Records contained in a dataset
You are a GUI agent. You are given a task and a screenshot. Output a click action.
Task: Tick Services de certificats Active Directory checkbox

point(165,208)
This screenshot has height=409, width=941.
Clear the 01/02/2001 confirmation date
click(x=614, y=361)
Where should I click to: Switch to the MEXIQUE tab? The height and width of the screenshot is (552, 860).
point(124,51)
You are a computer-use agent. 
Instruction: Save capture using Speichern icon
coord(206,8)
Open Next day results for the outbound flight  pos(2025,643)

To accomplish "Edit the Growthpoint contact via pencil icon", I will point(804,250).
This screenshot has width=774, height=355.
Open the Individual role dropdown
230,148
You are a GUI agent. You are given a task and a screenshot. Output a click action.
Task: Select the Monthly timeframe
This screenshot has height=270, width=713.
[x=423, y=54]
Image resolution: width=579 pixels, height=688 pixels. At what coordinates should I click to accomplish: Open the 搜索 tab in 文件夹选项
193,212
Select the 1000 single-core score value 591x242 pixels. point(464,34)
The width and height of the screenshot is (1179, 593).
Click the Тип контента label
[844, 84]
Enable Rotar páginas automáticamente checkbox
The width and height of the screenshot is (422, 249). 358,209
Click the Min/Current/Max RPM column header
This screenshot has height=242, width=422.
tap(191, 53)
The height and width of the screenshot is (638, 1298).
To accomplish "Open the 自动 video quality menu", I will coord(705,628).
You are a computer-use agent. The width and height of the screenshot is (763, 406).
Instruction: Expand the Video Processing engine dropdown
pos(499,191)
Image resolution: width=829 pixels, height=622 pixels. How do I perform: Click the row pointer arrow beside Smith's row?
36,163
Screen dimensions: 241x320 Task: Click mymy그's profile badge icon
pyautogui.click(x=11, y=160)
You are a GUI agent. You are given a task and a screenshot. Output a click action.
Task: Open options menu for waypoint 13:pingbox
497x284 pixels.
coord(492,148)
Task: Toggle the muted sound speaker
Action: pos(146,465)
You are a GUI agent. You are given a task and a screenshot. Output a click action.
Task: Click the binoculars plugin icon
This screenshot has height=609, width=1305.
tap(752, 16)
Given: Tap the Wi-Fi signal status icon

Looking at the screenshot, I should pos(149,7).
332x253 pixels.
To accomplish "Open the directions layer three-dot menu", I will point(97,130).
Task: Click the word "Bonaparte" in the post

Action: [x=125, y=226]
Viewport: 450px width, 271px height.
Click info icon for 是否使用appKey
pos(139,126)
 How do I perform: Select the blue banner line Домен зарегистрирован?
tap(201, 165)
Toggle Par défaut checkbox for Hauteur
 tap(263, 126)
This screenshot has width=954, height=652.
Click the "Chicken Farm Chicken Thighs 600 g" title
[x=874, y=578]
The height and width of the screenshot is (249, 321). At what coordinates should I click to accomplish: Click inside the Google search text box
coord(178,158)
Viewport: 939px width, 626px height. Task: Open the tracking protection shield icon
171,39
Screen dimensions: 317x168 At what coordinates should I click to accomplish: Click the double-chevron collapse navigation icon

• **WHAT IS EXPECTED**: Using the entries above, print each one again without any alteration.

• **EXERCISE ANSWER**:
You are a GUI agent. You are given a task and a screenshot. Output a click action.
Task: Tick Services de certificats Active Directory checkbox

point(165,208)
This screenshot has height=409, width=941.
Clear the 01/02/2001 confirmation date
click(x=614, y=361)
Where should I click to: Switch to the MEXIQUE tab? The height and width of the screenshot is (552, 860).
point(124,51)
You are a computer-use agent. 
Instruction: Save capture using Speichern icon
coord(206,8)
Open Next day results for the outbound flight  pos(2025,643)

To accomplish "Edit the Growthpoint contact via pencil icon", I will point(804,250).
This screenshot has width=774, height=355.
Open the Individual role dropdown
230,148
You are a GUI agent. You are given a task and a screenshot. Output a click action.
Task: Select the Monthly timeframe
This screenshot has height=270, width=713.
[x=423, y=54]
Image resolution: width=579 pixels, height=688 pixels. At what coordinates should I click to accomplish: Open the 搜索 tab in 文件夹选项
193,212
Select the 1000 single-core score value 591x242 pixels. point(464,34)
The width and height of the screenshot is (1179, 593).
Click the Тип контента label
[844, 84]
Enable Rotar páginas automáticamente checkbox
The width and height of the screenshot is (422, 249). 358,209
Click the Min/Current/Max RPM column header
This screenshot has height=242, width=422.
tap(191, 53)
The height and width of the screenshot is (638, 1298).
To accomplish "Open the 自动 video quality menu", I will coord(705,628).
You are a computer-use agent. The width and height of the screenshot is (763, 406).
Instruction: Expand the Video Processing engine dropdown
pos(499,191)
Image resolution: width=829 pixels, height=622 pixels. How do I perform: Click the row pointer arrow beside Smith's row?
36,163
Screen dimensions: 241x320 Task: Click mymy그's profile badge icon
pyautogui.click(x=11, y=160)
You are a GUI agent. You are given a task and a screenshot. Output a click action.
Task: Open options menu for waypoint 13:pingbox
497x284 pixels.
coord(492,148)
Task: Toggle the muted sound speaker
Action: pos(146,465)
You are a GUI agent. You are given a task and a screenshot. Output a click action.
Task: Click the binoculars plugin icon
This screenshot has height=609, width=1305.
tap(752, 16)
Given: Tap the Wi-Fi signal status icon

Looking at the screenshot, I should pos(149,7).
332x253 pixels.
To accomplish "Open the directions layer three-dot menu", I will point(97,130).
Task: Click the word "Bonaparte" in the post

Action: [x=125, y=226]
Viewport: 450px width, 271px height.
Click info icon for 是否使用appKey
pos(139,126)
 How do I perform: Select the blue banner line Домен зарегистрирован?
tap(201, 165)
Toggle Par défaut checkbox for Hauteur
 tap(263, 126)
This screenshot has width=954, height=652.
Click the "Chicken Farm Chicken Thighs 600 g" title
[x=874, y=578]
The height and width of the screenshot is (249, 321). At what coordinates should I click to accomplish: Click inside the Google search text box
coord(178,158)
Viewport: 939px width, 626px height. Task: Open the tracking protection shield icon
171,39
Screen dimensions: 317x168 At what coordinates should I click to accomplish: Click the double-chevron collapse navigation icon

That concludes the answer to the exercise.